Debido a su educación y a la efímera relación mantenida con su primer marido, lo máximo que Escarlata desea de Ashley es un beso, puesto que Ellen le ha enseñado, y ella misma ha comprobado, que “la pasión es para los hombres”, sin darse cuenta de que las tímidas aproximaciones de Charles demostraban tanta inexperiencia como la que podía tener ella.

El valor que Escarlata da a los besos es, sin embargo, relativo: está dispuesta a dejarse besar por Rhett en pago del sombrero de París, y abriga la secreta esperanza de que de ese modo él se enamore de ella de la tonta forma que sus otros pretendientes, para tenerlo así en su poder y hacerle pagar sus impertinencias, además de conseguir que continúe llevándole regalos. Pero Rhett lee sus pensamientos y se guarda mucho de seguirle el juego. En la novela le roza con suavidad cosquilleante la mejilla; en la película, ni siquiera eso.

En la novela, el beso que Ashley deposita en la mano de Escarlata a su vuelta de Europa, que entraba dentro de la cortesía más elemental, se añadirá a los demás detalles que hacen que la joven se enamore con locura de Wilkes aquella tarde.

Ashley, caballero hasta en los momentos más críticos, vuelve a besar la mano de Escarlata antes de salir de la biblioteca de Doce Robles, después de que entre ellos se haya desarrollado una escena bastante íntima. Un detalle que se suprimió en la producción cinematográfica.
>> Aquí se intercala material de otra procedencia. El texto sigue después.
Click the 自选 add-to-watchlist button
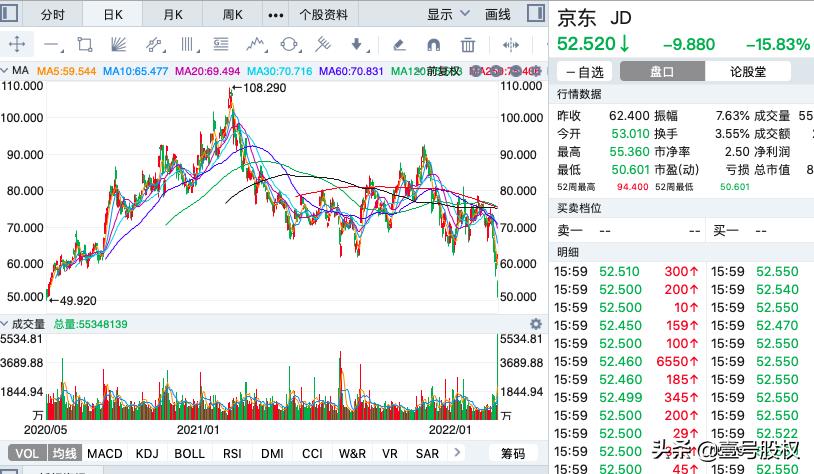 584,72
En la boda de Escarlata con Charles también Ashley besa a la novia, así como en el momento de marchar a la guerra, en esta ocasión a instancias de Melania: “Debes besar a Escarlata, Ashley. Ahora es mi hermana”. Un beso que Ashley concede con labios fríos y que Escarlata no recibe con alegría, porque había sido sugerencia de su cuñada. Una falta de entusiasmo por ambas partes que también se refleja en la película: el rostro de Vivien Leigh indica “lo que pudo haber sido y no fue”; Leslie Howard se las compone para expresar algo así como “pasemos por este trago con la cabeza bien alta”.
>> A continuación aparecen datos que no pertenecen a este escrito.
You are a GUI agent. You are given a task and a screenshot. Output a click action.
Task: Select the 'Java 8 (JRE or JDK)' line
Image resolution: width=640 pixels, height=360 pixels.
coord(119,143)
El permiso de Navidad de Ashley permite que una vez más bese la mejilla de Escarlata, que olvida las frases de bienvenida que tenía preparadas y se lamenta luego de no haber estado a solas con él, creyendo que en ese caso el beso hubiera sido en los labios. Un beso que Selznick y su equipo tampoco incluyeron.
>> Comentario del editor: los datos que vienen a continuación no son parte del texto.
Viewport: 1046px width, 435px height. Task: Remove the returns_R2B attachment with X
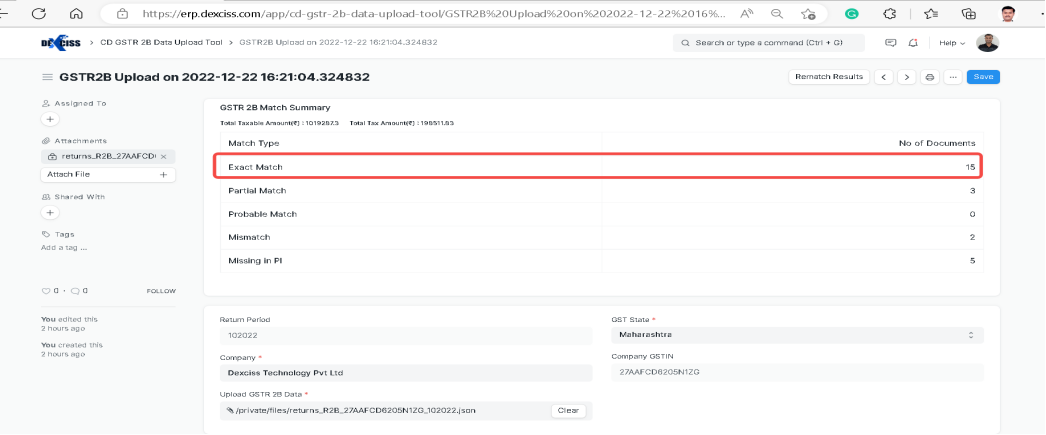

En el momento de la despedida, al final de ese permiso, Ashley comienza por dar un beso en la frente a Escarlata, después de haberla asustado con sus premoniciones de derrota. Él se conformaba con eso, pero la joven le dice: “Bésame... Bésame para decirme adiós”, y Ashley está a punto de dejarse llevar por sus emociones, aunque se recupera a tiempo y permite que el momento pase y en su rostro se dibujan la vergüenza, la desesperación y el amor. Lo mismo acontece en la película.

Les será más difícil reprimirse mucho tiempo después, en el huerto de Tara. Entonces, sólo el honor impedirá que Ashley acceda a los deseos de Escarlata de huir a cualquier otro lugar. Retumba en los oídos de Escarlata un ruido como del océano rompiendo contra acantilados, mientras los labios de ambos se oprimían durante un instante y Ashley sentía que la fuerza de la que él carecía y que Escarlata desbordaba se traspasaba a su interior. Lo que había comenzado como un beso de consuelo, y así lo vemos en la pantalla, se convierte en un abrazo y en bocas unidas. Escarlata le pide que le diga que la quiere. Él se resiste, pero acaba confesando que sí, pero que es inútil, porque jamás abandonará a Melania y a su hijo.

Un abrazo afectuoso, de amigos que han atravesado juntos tragos amargos, es todo lo que sucede entre ellos en el aserradero y, sin embargo, es esta acción cariñosa y desprovista de toda pasión la que sorprende India y que da pie a consecuencias desagradables para todos.